Capital & Reserves 6000

Ending Balance 72000

The £20k surplus is the amount showing on the P&L, but I just want to know what the £6k could be? The comparative figures for the year before that show the Capital & Reserves amount as a negative amount of £2500.

Any ideas? I don't think it can be a revaluation reserve as they don't own any property.



  • MarieNoelle
    MarieNoelle Moderator, MAAT, AAT Licensed Accountant Posts: 1,369
    Could they be dividends taken?
  • JodieR
    JodieR Registered Posts: 1,002
    Thanks for the reply but no - its a non profit company limited by guarantee, so no shares issued and therefore no dividends.
    Still stumped!
  • mickwood83
    mickwood83 Registered Posts: 12 Regular contributor ⭐ ? ⭐
    If the surplus in period matches profit from current financial year, them maybe £6k simply be accumulated profits since the beginning (not including current year)

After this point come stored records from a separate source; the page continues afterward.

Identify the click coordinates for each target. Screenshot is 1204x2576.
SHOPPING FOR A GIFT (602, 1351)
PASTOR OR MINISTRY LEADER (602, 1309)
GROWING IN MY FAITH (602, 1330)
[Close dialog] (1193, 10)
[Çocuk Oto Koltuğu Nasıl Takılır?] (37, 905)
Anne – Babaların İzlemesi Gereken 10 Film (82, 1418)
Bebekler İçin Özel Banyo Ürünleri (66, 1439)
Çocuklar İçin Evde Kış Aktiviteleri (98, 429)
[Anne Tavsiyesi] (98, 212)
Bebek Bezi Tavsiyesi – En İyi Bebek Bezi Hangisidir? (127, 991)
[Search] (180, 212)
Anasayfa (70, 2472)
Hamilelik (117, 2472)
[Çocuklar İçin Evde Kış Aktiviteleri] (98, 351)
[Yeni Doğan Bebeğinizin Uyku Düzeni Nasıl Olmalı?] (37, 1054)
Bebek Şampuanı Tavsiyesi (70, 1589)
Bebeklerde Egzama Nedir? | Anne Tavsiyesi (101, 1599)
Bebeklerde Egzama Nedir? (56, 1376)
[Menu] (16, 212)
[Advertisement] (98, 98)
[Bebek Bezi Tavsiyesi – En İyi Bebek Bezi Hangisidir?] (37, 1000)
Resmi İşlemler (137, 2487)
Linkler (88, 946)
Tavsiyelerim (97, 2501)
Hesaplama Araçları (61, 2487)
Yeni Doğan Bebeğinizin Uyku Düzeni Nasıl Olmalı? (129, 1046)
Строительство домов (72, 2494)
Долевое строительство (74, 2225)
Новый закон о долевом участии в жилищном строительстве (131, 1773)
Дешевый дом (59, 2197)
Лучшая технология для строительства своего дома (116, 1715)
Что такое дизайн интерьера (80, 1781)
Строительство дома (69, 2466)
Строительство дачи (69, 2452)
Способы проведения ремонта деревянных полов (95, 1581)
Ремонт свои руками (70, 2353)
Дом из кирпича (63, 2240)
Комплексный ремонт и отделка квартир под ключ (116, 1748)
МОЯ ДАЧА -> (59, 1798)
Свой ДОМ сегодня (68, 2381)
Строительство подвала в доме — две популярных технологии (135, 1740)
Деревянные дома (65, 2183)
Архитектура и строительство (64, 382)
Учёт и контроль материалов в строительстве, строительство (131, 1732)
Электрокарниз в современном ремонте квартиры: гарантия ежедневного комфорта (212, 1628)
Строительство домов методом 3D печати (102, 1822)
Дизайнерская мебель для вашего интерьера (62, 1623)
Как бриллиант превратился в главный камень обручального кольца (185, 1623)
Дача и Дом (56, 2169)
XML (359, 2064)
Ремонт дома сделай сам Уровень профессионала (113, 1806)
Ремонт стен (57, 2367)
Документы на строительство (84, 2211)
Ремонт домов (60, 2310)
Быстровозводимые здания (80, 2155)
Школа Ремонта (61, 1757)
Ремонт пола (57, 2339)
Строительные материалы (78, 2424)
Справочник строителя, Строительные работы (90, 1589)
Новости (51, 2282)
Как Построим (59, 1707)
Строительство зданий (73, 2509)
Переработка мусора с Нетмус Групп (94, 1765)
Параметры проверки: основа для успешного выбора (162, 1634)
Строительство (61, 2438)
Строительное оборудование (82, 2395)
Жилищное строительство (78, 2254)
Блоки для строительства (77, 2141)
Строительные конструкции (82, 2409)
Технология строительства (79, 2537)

    eg 13/14 profit = £20k
    b/f profit to date =£6k
    Total £26k

    So the next year the capital & reserves figure will be
    14/15 profit (surplus in period) = £x
    b/f profit to date (capital & reserves) = £26k
    Total £26k + X?

    I suppose the best check is to see what they had as 'surplus in period' in the prior year...... If it was £8.5k then the theory above works, as added to the (£2.5k) equals the £6k.

    Quite why it's shown like that I have no idea, just a suggestion!